Met de Wet Digitale Overheid komt er een einde aan het huidige onderscheid tussen het burger- en bedrijvendomein. Het maakt plaats voor een integraal stelsel van toegang voor burgers en bedrijven. Een eerste stap in de richting van dit streefbeeld wordt al gezet met de eerste tranche van de WDO. Deze tranche regelt dat in het burgerdomein naast het huidige publieke middel (DigiD) ook private inlogmiddelen toegelaten kunnen worden. In het bedrijvendomein gaat de deur open voor andere private aanbieders, naast het huidige eHerkenning. Dit betekent dat de publiek-private samenwerking zoals we die nu kennen in het bedrijvendomein, zal ophouden te bestaan. De aanbieders van eHerkenning kunnen vanaf dat moment hun dienstverlening aanbieden binnen het stelsel van toegang onder de WDO. Ook in het burgerdomein zal het nodige veranderen; burgers hoeven niet langer gebruik te maken van het publieke DigiD. Zij kunnen dan ook kiezen voor inlogmiddelen van private aanbieders die de erkenningsprocedure succesvol hebben doorlopen en voldoen aan de relevante eisen aan onder andere veiligheid, betrouwbaarheid en bescherming van de privacy.

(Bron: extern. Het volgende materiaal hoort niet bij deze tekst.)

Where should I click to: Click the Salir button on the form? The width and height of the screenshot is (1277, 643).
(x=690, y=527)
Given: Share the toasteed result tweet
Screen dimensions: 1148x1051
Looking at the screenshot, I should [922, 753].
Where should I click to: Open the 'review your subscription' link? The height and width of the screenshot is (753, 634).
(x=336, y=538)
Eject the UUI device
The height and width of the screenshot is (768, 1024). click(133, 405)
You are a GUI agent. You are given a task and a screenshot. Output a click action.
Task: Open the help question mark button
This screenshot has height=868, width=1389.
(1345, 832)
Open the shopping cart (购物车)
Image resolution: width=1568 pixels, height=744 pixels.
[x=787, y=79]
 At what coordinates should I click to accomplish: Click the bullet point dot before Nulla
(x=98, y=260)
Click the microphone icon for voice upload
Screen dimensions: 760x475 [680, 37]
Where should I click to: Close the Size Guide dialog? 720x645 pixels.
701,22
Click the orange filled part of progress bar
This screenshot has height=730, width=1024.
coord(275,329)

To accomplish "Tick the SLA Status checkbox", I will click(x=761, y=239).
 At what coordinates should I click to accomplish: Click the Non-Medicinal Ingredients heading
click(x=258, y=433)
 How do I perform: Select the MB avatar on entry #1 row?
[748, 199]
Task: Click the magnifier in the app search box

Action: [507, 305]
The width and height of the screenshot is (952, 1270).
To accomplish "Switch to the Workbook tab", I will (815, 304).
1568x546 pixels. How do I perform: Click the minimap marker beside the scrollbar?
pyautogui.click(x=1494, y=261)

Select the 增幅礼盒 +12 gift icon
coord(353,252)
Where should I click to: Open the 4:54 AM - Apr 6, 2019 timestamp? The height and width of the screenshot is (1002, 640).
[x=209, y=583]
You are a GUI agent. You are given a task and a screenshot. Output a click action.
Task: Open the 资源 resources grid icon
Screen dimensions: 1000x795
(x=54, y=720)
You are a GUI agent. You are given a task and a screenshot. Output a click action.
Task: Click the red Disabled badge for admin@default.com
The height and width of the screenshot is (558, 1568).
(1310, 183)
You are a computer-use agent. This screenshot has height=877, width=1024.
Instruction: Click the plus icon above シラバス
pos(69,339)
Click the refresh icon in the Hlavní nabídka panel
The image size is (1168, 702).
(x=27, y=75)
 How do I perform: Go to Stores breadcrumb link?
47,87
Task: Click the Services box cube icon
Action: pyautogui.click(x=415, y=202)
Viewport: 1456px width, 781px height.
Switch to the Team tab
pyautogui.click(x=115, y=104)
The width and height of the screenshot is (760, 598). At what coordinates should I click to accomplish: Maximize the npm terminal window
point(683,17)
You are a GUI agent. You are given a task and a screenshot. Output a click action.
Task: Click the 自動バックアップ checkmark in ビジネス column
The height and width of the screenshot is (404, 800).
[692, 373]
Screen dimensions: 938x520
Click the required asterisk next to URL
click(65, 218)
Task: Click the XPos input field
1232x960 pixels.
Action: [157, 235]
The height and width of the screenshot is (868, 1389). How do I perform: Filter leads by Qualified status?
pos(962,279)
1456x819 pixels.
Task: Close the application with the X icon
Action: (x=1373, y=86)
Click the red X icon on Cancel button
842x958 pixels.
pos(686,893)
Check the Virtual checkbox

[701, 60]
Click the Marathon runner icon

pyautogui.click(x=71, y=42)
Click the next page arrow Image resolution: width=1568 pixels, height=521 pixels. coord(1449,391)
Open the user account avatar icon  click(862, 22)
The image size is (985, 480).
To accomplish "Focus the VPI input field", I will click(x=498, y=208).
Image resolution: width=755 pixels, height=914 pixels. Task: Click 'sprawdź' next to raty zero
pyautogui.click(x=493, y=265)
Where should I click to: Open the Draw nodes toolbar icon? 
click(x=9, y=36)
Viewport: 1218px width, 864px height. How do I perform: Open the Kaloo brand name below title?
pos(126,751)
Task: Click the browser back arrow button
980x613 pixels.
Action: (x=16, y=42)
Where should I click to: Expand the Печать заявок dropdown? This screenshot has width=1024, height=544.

De tweede tranche regelt verdere integratie: er ontstaat een integraal domein voor burgers en bedrijven. De weg is dan vrij voor het geïntegreerde burger-, bedrijfs- en organisatiemiddel conform de motie Van der Molen verzoekt. Daarbij zal er in ieder geval een geïntegreerd publiek middel beschikbaar zijn voor toegang tot overheidsdienstverlening. Daarnaast streven we naar een aanbod van private geïntegreerde burger-, bedrijfs- en organisatiemiddelen, en zullen we daarop sturen. Vanuit het oogpunt van inclusie is het uitgangspunt daarbij: generiek waar het kan, specifiek waar het moet. Voor de lange termijn ligt de uitvoering van de motie Van der Molen kortom in lijn met staand beleid: deze was reeds voorzien bij regulering van de tweede tranche van de WDO. Inwerkingtreding hiervan zal op zijn vroegst in 2024 zijn.
Oplossing voor de korte termijn
Vanuit bovenstaand plan heb ik vervolgens met mijn collega van Financiën bekeken wat er dan mogelijk is om de betreffende motie nu al uit te voeren. Daarbij is het belangrijk dat we beheerst, maar wel voortvarend naar de structurele situatie kunnen toegroeien. Met name de Belastingdienst heeft baat bij snelle stappen. Dit heeft te maken met de uitvoeringsproblematiek waarmee de dienst geconfronteerd wordt met het huidige middel in het bedrijvendomein, en met het aflopen van de compensatieregeling. Vanuit doelmatigheidsperspectief dient een oplossing voor de korte termijn voor te sorteren op de structurele situatie.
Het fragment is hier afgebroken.